HttpApplication is not a single instance. There are a many HttpApplication instances (which is what global.asax is) that are served from a pool so anything you attach to HttpApplication that is not static will have multiple instances.

This might help in understanding how the pipeline works:

http://www.west-wind.com/presentations/howaspnetworks/howaspnetworks.asp


+++ Rick ---

>>Don't think that would work. You've always got just the one instance of your framework object that's potentially being hit from multiple threads. You could map your framework oRequest/oResponse properties to the current objects e.g:
>>
>>  Public Property oResponse
>>        Get
>>           Return HttpContext.Current.Request
>>        End Get
>>   End Property
>>
>>
>>In the end, when you make a call to your framework object, you cannot assume that any per-request based information in it relates to the request actually making the call.
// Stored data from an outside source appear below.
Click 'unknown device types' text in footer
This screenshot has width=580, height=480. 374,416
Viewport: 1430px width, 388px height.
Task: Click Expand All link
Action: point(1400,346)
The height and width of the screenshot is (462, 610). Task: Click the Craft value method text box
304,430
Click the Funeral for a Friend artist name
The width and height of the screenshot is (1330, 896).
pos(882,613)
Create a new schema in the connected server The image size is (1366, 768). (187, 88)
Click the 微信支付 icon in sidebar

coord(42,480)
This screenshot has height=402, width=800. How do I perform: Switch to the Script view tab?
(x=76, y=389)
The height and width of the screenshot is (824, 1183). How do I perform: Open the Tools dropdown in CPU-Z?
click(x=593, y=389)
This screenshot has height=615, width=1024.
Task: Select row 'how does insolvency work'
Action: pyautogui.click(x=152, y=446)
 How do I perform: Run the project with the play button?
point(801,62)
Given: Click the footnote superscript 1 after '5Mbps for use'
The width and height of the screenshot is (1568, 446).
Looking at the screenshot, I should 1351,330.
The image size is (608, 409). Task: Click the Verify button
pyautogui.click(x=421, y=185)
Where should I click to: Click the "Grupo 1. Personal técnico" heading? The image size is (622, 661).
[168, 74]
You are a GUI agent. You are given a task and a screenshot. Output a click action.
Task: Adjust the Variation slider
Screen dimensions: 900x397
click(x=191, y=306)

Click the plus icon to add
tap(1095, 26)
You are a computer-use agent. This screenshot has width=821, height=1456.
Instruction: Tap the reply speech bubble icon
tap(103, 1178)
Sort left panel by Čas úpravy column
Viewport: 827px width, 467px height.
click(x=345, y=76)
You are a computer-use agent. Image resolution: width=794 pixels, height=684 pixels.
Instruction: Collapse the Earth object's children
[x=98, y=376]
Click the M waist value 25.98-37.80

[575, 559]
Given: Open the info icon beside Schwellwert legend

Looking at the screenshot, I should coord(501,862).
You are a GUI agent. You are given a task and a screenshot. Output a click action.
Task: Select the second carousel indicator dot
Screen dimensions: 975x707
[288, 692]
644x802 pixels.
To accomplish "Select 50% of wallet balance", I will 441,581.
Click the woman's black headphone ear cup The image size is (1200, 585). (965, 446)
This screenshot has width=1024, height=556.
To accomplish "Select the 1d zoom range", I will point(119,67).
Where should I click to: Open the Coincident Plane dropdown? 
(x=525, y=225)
In fact I think you have to address the general concurrency issues - all methods of the framework would need to be threadsafe (maybe Application.Lock()?) - and that's another performance hit (not sure about this - I've a feeling that HttpApplication itself is threadsafe to some degree but I've no documentation to hand).
>>
>>I hate to say it but, although you could get this to work, I think it would be wise to rethink the design of the application...
>
>Is the application factory the only way to achieve this? I have seen numerous examples on the net using the global.asax approach such as I did. I guess most of them never tested it in production with simultaneous hits. The goal here is to have the Initilaze() method of the framework to be initialized once. As this takes some time, and all the initialization in there, I need to make sure it will only be initialized once. Then, on upcoming hits, I need to start from that object but have to find a way to have everything from that point to be proprietary to the current hit. I guess the application factory would be the only way to achieve that. What do you think?